The court erred in its conclusion that it was necessary that an administrator pro tem should have been appointed before final disposal of the case. Such an appointment is not authorized where the executor claims property as his own in opposition to the estate he represents. (Day v. Bullen, 226 Ill. 72.) It was not necessary to have such an administrator appointed in the probate court case. Such a case proceeds just as well without the appointment of such an administrator as with it. No administrator is necessary in any such case where there is already an administrator or executor duly appointed. (Emerick v. Hileman, 177 Ill. 368.) The statute authorizes such an appointment, under section 72 of the Administration act, only where the administrator or executor files an out-and-out claim against the estate. The sole executor in this case had entered his appearance herein, and the court found that the property in question was property belonging to the estate. The proper course, in the first place, was to strike his disclaimer from the files. A disclaimer is a mode of defense. If it prevails the defendant must be dismissed, and, as a general rule, he will have a right to be dismissed with costs. If a defendant attempts to disclaim in a case where his disclaimer does not entitle him to a dismissal but he must, notwithstanding his disclaimer, still be retained as a party defendant in order that the subject matter of the case be finally disposed of, he should be retained in the suit and his disclaimer stricken. The disclaimer in this case simply amounts to an obstruction to the remedy of the complainant in this case to have the funds finally disposed of. He was entitled to a final decision of this case and to a final disposition of the funds in controversy, and the court erred in not so holding. (Alley v. Adams County, 76 Ill. 101.) The disclaimer being a mere obstruction to this end, the court, of its own motion, should have stricken it from the files. (Isham v. Miller, 44 N. J. Eq. 61; 6 Ency. of Pl. & Pr. 722.) We think the court should also have dismissed the appeal of the executors from the order of the probate court commanding them to inventory said property, etc.

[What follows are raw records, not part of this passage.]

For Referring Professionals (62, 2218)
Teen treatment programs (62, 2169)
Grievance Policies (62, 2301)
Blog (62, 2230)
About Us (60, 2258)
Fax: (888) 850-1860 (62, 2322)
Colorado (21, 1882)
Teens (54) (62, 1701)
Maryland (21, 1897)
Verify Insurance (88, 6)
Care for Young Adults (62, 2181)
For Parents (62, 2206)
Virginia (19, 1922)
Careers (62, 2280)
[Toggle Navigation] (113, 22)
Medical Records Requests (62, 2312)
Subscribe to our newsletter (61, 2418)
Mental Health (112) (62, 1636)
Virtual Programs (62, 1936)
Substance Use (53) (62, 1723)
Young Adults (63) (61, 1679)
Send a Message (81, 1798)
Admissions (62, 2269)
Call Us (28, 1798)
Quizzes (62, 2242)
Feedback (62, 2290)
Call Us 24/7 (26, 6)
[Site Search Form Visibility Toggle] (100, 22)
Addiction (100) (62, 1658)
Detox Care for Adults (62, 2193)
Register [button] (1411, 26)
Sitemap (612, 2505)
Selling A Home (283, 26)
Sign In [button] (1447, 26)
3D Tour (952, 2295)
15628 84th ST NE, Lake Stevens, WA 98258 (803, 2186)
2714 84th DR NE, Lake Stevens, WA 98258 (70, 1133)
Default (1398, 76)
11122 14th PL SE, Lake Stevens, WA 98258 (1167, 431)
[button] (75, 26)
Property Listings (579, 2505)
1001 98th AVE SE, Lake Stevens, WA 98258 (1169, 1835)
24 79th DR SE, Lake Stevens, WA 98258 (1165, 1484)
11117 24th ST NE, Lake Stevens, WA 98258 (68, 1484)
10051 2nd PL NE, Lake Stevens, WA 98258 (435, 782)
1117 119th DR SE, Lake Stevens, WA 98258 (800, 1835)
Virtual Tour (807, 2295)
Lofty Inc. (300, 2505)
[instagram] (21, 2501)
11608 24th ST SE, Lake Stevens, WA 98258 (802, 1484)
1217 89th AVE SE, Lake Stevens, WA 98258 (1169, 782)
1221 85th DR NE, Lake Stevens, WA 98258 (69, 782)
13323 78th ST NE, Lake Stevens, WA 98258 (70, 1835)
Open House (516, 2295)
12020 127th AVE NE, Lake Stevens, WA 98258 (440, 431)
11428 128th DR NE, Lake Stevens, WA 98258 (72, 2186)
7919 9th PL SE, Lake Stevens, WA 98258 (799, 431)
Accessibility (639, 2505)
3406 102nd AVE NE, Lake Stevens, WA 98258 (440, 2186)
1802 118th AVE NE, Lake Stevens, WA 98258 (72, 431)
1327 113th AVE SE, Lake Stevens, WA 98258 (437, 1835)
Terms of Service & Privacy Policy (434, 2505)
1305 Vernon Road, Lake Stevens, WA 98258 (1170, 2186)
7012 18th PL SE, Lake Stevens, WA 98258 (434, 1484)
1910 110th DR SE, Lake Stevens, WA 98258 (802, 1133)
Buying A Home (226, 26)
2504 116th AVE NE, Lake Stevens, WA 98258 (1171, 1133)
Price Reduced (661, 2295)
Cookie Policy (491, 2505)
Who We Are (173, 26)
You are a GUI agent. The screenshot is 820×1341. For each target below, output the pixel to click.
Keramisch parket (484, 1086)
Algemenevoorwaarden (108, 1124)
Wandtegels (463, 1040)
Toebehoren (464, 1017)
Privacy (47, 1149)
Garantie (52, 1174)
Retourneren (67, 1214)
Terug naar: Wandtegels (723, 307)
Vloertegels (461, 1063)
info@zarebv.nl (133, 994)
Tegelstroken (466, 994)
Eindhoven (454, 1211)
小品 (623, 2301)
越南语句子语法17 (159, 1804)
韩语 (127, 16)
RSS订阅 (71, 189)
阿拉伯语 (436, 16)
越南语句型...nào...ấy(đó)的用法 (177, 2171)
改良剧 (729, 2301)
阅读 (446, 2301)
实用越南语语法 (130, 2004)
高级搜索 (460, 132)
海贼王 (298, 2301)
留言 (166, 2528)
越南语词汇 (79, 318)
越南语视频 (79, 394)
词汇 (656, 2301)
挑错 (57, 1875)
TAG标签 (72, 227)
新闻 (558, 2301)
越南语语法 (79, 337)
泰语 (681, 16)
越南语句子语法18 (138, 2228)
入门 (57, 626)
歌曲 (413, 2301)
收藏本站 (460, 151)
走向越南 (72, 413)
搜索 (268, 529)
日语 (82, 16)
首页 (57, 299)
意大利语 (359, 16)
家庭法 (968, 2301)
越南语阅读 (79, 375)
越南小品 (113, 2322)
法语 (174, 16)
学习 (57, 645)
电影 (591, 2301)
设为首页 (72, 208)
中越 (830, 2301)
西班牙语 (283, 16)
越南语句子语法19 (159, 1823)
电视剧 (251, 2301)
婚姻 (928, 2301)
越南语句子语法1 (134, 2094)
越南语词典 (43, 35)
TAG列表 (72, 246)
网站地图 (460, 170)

The order of the circuit court, in so far as it held that the appellants and Christopher and Kate Harrigan had no interest in the property in question and entered a final decree against them, is affirmed without prejudice to the said county in prosecuting its claim for taxes against said estate, but the other part of the decree is reversed and the cause is remanded, with directions that it dismiss the appeal from the probate court, strike the disclaimer of the executor from the files and that it enter a decree herein holding that the property is the property of the estate of Michael Harrigan, deceased, and that the clerk of the court be directed to pay the same to Christopher Harrigan as sole executor, and that said executor hold said funds as the property of the estate of Michael Harrigan, to be paid out by him in due course of administration of the estate, and that the appellant the county of Peoria and Christopher Harrigan pay all the costs in the court below individually, one-half each.

Reversed in part and remanded, with directions.